- Tugas dikerjakan -
1. Kembalikan bagian kutipan tentang stres pada lebah yang dibuka dengan kata-kata yang memuat "Selain mengungkapkan apa" dan ditutup dengan "populasi lebah Inggris.", tanpa perubahan apa pun.
2. Menurut kutipan tentang stres pada lebah, dalam jurnal apa analisis lebih lanjut itu diterbitkan?

Asimetri yang tinggi – bentuk sayap kanan dan kiri yang sangat berbeda – menunjukkan bahwa lebah mengalami stres karena perubahan iklim selama perkembangan, yang menjadi faktor eksternal yang memengaruhi pertumbuhan normal mereka.
Jakarta (Indonesia Window) – Penelitian terbaru menunjukkan bahwa lebah menjadi semakin tertekan atau stress oleh perubahan iklim selama 100 tahun terakhir.
Kesimpulan tersebut diperoleh dari analisis sayap lebah oleh jaringan institusi Inggris, yang menunjukkan tanda-tanda stres terkait dengan kondisi yang semakin panas dan basah.
Selain mengungkapkan apa yang terkait dengan stres pada lebah di masa lalu, penelitian ini dapat membantu memprediksi kapan dan di mana lebah akan menghadapi sebagian besar stres dan potensi penurunan di masa depan, kata para peneliti.
Para ilmuwan dari Imperial College London dan Museum Sejarah Alam telah menerbitkan dua makalah yang menganalisis populasi lebah Inggris.
Mereka pertama kali menyelidiki bentuk tubuh spesimen lebah yang berasal dari tahun 1900. Menggunakan gambar digital, para peneliti melihat bentuk asimetri pada sayap lebah sebagai indikator stres.
Asimetri yang tinggi – bentuk sayap kanan dan kiri yang sangat berbeda – menunjukkan bahwa makhluk tersebut mengalami stres selama perkembangan, yang menjadi faktor eksternal yang memengaruhi pertumbuhan normal mereka.
Dengan melihat empat spesies lebah Inggris, para peneliti menemukan bukti stres yang semakin tinggi seiring perkembangan abad dari titik terendah sekitar tahun 1925.
Analisis lebih lanjut, yang diterbitkan dalam Journal of Animal Ecology, menunjukkan bahwa setiap spesies menunjukkan proksi stres yang lebih tinggi secara konsisten pada paruh kedua abad ini.
Saat menilai kondisi iklim selama tahun pengumpulan populasi lebah, tim peneliti menemukan bahwa pada tahun-tahun yang lebih panas dan basah, lebah menunjukkan asimetri sayap yang lebih tinggi.

- Data tercatat -
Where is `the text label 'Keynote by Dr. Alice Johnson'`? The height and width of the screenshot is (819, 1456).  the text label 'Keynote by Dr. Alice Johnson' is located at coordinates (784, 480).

- Jawaban -
1.
Selain mengungkapkan apa yang terkait dengan stres pada lebah di masa lalu, penelitian ini dapat membantu memprediksi kapan dan di mana lebah akan menghadapi sebagian besar stres dan potensi penurunan di masa depan, kata para peneliti.
Para ilmuwan dari Imperial College London dan Museum Sejarah Alam telah menerbitkan dua makalah yang menganalisis populasi lebah Inggris.

2. Analisis lebih lanjut itu diterbitkan dalam Journal of Animal Ecology.